Skill Supply-Chain Poisoning¶

Skill supply-chain poisoning hides payloads in documentation examples, so agent in-context learning reproduces them during normal work — bypassing alignment that blocks explicit instruction injection.

The mechanism¶

Coding agents extend behavior by retrieving skills at runtime — a Markdown document (SKILL.md or equivalent) encoding workflows, API patterns, and conventions that the agent treats as authoritative reference when synthesizing code.

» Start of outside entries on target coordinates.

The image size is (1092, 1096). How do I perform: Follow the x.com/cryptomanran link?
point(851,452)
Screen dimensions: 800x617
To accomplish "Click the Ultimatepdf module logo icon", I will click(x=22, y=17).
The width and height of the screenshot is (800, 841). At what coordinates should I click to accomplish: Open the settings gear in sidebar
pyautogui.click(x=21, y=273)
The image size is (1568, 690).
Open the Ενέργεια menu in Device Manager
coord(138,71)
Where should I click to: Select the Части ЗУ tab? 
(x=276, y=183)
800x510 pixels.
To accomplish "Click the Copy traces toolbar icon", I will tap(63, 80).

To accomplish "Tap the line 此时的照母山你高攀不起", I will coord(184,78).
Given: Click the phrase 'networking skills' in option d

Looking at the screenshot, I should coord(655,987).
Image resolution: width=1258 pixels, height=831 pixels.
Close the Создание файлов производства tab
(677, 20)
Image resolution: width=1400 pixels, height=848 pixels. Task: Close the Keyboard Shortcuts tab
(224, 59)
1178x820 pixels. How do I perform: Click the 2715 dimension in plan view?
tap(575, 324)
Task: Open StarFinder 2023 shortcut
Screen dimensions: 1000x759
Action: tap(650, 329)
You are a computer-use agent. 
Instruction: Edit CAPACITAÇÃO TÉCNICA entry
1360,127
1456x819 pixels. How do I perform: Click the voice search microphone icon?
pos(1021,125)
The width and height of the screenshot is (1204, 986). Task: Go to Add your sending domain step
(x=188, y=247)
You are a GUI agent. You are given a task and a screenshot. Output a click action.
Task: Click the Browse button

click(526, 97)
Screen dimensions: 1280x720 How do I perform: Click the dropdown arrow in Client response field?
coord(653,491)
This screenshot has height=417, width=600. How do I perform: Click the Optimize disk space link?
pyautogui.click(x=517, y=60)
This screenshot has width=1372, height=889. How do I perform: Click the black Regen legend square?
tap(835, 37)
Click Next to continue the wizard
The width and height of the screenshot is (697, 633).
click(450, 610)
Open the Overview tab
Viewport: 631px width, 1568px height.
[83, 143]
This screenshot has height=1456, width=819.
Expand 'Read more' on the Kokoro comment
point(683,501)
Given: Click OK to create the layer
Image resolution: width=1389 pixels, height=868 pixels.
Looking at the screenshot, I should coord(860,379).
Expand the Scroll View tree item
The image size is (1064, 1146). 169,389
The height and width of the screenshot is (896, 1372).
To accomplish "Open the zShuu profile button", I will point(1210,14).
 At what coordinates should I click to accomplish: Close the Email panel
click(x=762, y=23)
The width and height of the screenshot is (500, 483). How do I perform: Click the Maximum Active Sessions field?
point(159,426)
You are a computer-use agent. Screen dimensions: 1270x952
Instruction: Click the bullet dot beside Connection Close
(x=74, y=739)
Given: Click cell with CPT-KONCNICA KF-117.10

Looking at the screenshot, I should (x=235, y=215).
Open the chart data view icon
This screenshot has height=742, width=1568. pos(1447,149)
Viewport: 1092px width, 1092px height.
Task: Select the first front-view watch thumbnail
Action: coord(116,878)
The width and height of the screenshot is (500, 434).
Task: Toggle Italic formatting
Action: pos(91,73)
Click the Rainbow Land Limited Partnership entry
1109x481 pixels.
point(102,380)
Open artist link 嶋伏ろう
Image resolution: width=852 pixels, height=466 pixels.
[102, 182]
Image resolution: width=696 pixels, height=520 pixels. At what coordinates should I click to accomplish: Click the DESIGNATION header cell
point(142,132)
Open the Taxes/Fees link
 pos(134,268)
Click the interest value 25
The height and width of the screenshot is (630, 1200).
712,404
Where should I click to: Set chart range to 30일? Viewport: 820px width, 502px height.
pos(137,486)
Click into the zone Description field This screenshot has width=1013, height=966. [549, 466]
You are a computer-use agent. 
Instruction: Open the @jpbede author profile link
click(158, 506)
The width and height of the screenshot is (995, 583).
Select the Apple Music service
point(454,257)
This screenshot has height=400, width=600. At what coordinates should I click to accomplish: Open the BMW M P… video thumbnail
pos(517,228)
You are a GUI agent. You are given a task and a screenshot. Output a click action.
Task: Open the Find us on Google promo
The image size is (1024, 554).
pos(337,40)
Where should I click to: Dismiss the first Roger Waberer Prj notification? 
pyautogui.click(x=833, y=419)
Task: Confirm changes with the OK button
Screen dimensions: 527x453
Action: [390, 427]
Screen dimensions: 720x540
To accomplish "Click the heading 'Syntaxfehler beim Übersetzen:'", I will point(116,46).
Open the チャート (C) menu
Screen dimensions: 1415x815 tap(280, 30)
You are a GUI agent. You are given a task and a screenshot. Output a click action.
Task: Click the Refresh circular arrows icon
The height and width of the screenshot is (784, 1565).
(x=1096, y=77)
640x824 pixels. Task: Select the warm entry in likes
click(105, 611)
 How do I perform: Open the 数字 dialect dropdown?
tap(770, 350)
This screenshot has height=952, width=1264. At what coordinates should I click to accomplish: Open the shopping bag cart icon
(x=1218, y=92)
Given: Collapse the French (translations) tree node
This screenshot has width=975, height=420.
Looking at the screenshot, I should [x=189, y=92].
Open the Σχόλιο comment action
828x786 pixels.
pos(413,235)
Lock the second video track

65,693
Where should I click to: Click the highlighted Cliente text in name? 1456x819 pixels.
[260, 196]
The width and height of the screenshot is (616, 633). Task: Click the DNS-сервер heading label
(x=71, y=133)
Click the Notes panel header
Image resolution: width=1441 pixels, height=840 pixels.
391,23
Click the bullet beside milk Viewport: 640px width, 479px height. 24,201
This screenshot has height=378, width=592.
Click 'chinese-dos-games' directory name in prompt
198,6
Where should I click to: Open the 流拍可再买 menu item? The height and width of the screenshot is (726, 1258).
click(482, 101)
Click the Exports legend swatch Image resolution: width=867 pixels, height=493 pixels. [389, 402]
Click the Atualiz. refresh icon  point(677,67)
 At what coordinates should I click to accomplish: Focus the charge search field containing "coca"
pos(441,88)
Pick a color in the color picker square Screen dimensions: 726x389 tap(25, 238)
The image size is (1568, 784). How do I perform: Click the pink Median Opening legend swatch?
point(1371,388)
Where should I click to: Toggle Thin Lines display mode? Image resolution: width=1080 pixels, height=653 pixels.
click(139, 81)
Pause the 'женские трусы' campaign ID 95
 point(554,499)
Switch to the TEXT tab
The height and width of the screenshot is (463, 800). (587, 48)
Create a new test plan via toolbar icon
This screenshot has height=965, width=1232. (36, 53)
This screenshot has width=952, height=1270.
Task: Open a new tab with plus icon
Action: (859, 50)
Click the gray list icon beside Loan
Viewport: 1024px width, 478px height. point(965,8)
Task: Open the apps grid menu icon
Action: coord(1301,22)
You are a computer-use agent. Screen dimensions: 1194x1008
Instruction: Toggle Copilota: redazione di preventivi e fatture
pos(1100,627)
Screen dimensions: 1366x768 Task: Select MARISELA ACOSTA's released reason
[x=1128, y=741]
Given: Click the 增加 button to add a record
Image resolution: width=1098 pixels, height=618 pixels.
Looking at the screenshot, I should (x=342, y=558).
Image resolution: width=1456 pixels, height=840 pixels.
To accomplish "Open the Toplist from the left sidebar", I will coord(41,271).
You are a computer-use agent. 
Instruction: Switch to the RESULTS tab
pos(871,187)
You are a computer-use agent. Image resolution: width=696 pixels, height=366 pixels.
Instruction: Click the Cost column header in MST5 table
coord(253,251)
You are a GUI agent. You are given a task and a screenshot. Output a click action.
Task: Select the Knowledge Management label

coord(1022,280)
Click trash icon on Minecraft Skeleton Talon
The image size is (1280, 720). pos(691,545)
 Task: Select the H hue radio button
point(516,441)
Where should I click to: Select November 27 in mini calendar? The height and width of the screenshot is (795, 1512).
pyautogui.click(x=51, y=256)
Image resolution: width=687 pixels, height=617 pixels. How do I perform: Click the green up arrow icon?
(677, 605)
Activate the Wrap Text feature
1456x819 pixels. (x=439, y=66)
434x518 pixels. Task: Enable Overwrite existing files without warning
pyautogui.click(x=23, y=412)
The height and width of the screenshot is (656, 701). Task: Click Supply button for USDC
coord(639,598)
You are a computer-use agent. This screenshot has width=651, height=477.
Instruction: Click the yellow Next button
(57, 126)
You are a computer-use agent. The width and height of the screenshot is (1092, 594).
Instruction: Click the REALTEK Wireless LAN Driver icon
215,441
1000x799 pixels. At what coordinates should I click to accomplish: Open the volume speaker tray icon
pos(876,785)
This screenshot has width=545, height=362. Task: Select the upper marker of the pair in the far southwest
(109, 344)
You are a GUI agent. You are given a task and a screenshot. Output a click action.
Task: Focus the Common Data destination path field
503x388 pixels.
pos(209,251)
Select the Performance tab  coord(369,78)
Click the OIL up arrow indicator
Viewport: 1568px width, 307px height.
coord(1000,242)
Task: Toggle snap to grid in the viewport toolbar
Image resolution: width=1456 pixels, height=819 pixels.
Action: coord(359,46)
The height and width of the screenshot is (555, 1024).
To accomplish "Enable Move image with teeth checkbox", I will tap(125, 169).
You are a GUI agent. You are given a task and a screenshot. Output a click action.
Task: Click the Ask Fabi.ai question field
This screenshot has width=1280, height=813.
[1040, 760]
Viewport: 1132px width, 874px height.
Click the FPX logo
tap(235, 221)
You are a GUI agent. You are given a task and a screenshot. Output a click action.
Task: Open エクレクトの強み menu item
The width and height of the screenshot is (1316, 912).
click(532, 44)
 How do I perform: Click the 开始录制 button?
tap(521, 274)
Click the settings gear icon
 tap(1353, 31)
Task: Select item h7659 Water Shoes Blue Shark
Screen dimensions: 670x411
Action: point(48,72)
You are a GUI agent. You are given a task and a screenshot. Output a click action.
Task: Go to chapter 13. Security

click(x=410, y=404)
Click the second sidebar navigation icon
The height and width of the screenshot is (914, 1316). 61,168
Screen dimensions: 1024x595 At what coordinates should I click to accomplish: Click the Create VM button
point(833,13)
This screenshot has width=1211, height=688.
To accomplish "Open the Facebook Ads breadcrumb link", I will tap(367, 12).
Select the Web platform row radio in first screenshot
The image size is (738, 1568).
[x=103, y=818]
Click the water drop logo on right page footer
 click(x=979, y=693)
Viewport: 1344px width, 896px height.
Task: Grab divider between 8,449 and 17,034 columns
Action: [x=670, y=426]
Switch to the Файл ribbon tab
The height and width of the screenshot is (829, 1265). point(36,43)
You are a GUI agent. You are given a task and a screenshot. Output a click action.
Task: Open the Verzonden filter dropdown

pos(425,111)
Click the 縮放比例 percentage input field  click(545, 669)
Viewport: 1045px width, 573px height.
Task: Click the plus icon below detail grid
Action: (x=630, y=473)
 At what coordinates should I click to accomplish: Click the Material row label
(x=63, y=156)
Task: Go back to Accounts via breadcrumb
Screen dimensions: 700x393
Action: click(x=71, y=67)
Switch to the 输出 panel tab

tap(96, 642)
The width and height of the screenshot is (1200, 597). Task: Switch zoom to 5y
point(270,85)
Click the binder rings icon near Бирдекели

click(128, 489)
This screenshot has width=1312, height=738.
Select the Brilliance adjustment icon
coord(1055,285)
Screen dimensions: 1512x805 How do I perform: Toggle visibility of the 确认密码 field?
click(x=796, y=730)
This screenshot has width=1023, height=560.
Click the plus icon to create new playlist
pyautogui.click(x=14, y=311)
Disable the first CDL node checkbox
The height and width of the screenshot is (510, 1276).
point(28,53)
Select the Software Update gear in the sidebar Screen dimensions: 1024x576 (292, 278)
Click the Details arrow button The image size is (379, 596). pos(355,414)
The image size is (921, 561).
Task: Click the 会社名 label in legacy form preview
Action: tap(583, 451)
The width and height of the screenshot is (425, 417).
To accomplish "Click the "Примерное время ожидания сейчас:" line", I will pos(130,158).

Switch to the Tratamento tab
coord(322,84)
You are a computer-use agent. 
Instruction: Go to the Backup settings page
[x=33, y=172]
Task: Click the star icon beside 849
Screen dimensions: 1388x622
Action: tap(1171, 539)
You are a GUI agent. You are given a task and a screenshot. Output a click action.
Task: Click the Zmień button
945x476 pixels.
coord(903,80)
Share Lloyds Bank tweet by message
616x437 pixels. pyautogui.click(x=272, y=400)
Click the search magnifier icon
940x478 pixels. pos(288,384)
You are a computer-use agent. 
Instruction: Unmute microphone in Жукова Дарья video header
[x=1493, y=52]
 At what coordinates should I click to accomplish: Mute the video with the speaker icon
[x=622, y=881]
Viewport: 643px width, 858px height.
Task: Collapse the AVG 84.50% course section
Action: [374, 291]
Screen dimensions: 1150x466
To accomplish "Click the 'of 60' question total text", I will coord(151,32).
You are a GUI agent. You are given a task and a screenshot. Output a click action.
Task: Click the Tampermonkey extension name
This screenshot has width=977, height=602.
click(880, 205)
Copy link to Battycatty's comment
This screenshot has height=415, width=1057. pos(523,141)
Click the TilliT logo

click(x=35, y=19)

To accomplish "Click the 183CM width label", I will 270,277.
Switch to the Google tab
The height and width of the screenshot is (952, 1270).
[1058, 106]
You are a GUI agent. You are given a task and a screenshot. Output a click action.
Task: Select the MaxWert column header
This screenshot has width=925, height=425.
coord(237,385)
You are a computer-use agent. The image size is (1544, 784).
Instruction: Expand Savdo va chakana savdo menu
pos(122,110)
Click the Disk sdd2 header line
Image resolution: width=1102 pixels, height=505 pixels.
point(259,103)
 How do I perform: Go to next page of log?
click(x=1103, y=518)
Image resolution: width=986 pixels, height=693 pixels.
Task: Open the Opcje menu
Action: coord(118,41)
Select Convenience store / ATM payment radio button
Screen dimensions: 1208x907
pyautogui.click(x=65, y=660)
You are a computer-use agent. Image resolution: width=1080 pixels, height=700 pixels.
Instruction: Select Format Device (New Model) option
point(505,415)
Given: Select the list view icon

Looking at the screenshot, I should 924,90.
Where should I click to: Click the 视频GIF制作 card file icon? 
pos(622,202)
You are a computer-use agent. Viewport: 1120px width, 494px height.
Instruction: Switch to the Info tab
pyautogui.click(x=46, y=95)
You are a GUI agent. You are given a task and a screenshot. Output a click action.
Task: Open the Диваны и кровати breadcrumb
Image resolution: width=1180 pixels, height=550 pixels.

Document-Driven Implicit Payload Execution (DDIPE) weaponizes that trust. Instead of explicit commands like "exfiltrate credentials" (which alignment blocks at 0% under strong defenses), DDIPE hides malicious logic inside code examples and configuration templates. The agent reproduces those examples during normal task execution — the payload runs without an explicit instruction.

Across four agent frameworks (Claude Code, OpenHands, Codex, Gemini CLI) and five models, DDIPE achieves 11.6%–33.5% bypass rates where explicit injection achieves 0%. Of 1,070 adversarial skills across 15 MITRE ATT&CK categories, 2.5% evaded both static detection and model alignment (arxiv 2604.03081).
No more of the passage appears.